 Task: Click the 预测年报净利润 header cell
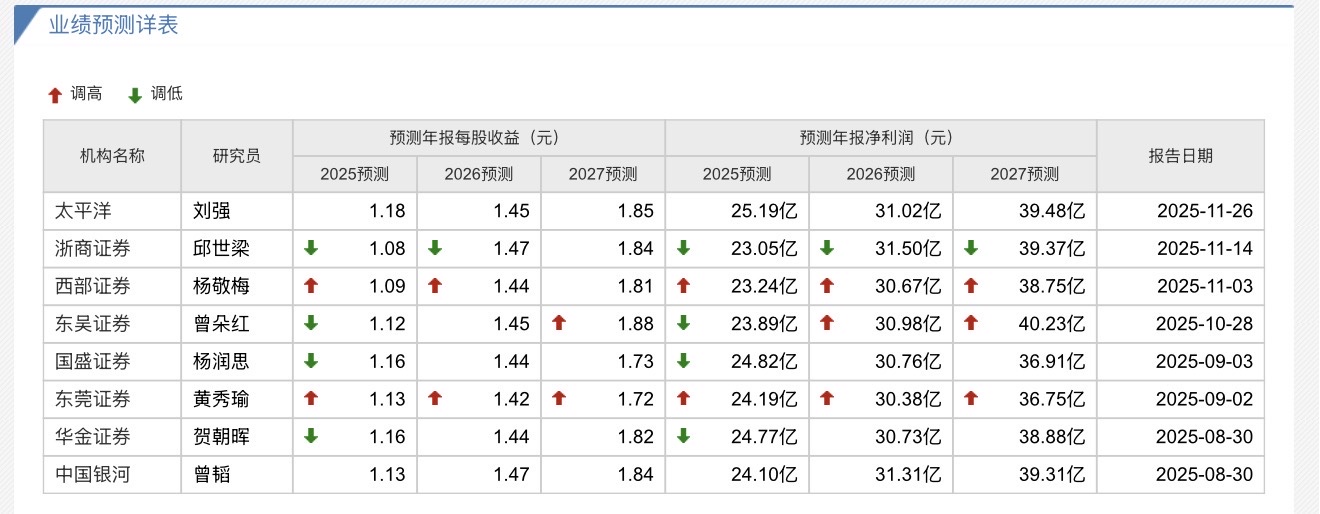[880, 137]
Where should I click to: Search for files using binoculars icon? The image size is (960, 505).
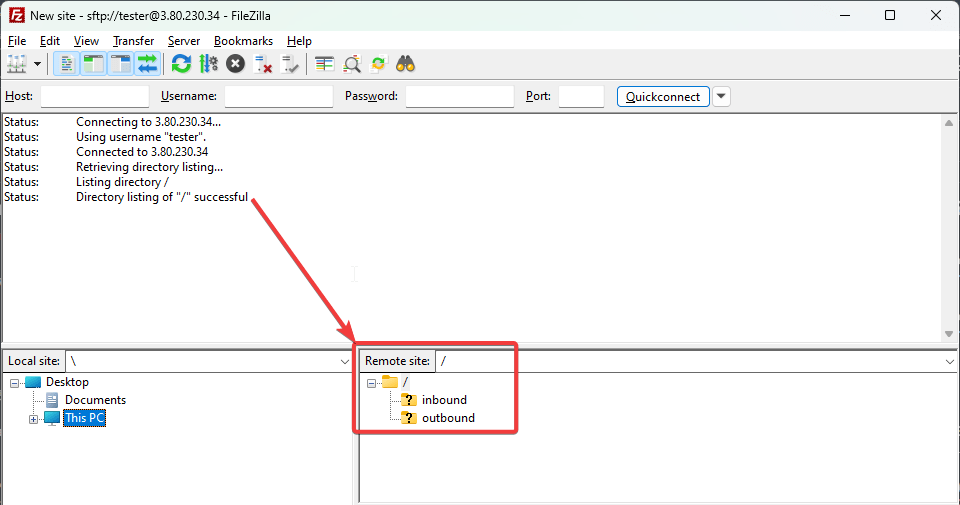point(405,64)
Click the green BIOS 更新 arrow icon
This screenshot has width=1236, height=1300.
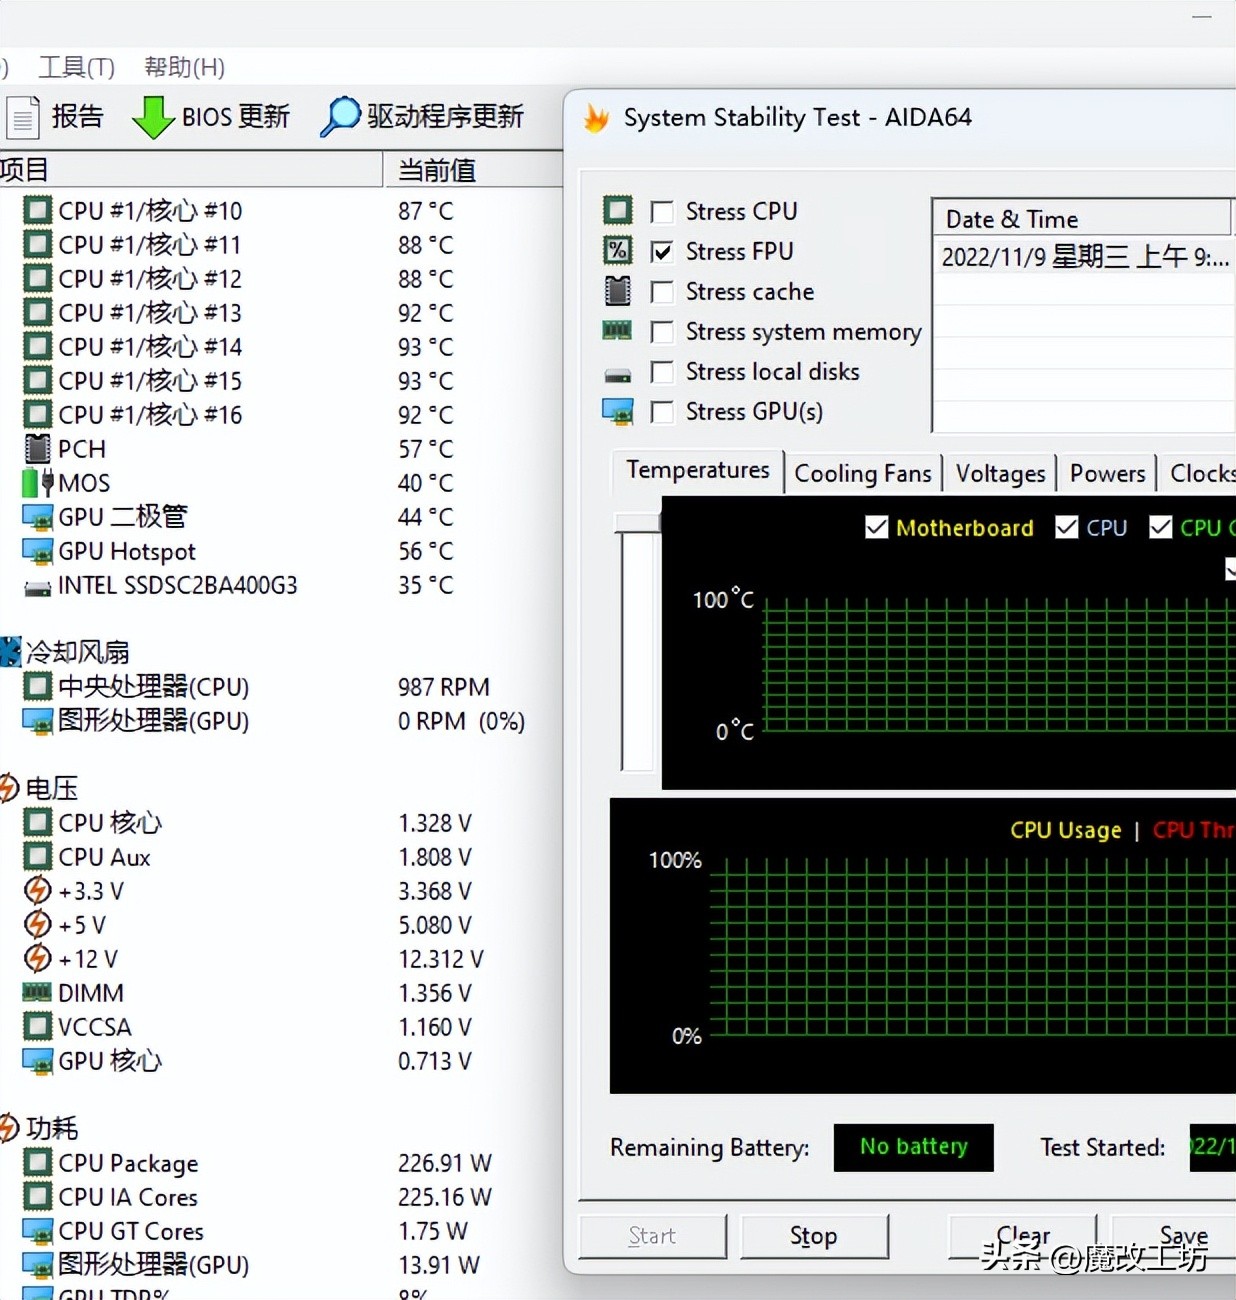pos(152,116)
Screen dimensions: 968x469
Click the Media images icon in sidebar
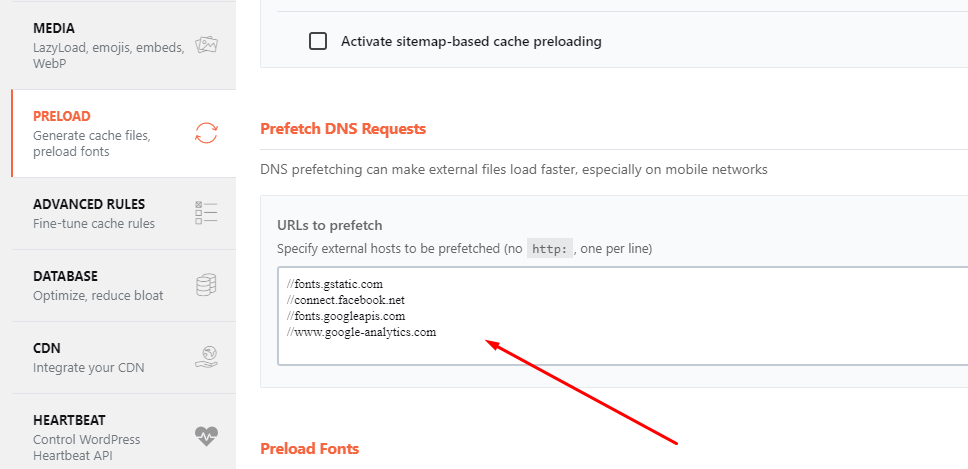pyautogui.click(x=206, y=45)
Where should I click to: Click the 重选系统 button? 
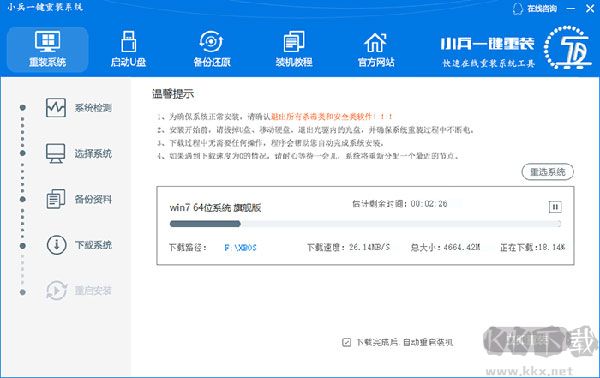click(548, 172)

━━━

* **Aim**:
Rewrite the items above, replacing every "icon" with "symbol" and changing nothing else. Leave the pictures out.

* **Correct output**:
 Task: Click the 预测年报净利润 header cell
[880, 137]
Where should I click to: Search for files using binoculars symbol? The image size is (960, 505).
point(405,64)
Click the green BIOS 更新 arrow symbol
This screenshot has width=1236, height=1300.
pos(152,116)
Screen dimensions: 968x469
Click the Media images symbol in sidebar
pyautogui.click(x=206, y=45)
Where should I click to: Click the 重选系统 button? 
click(548, 172)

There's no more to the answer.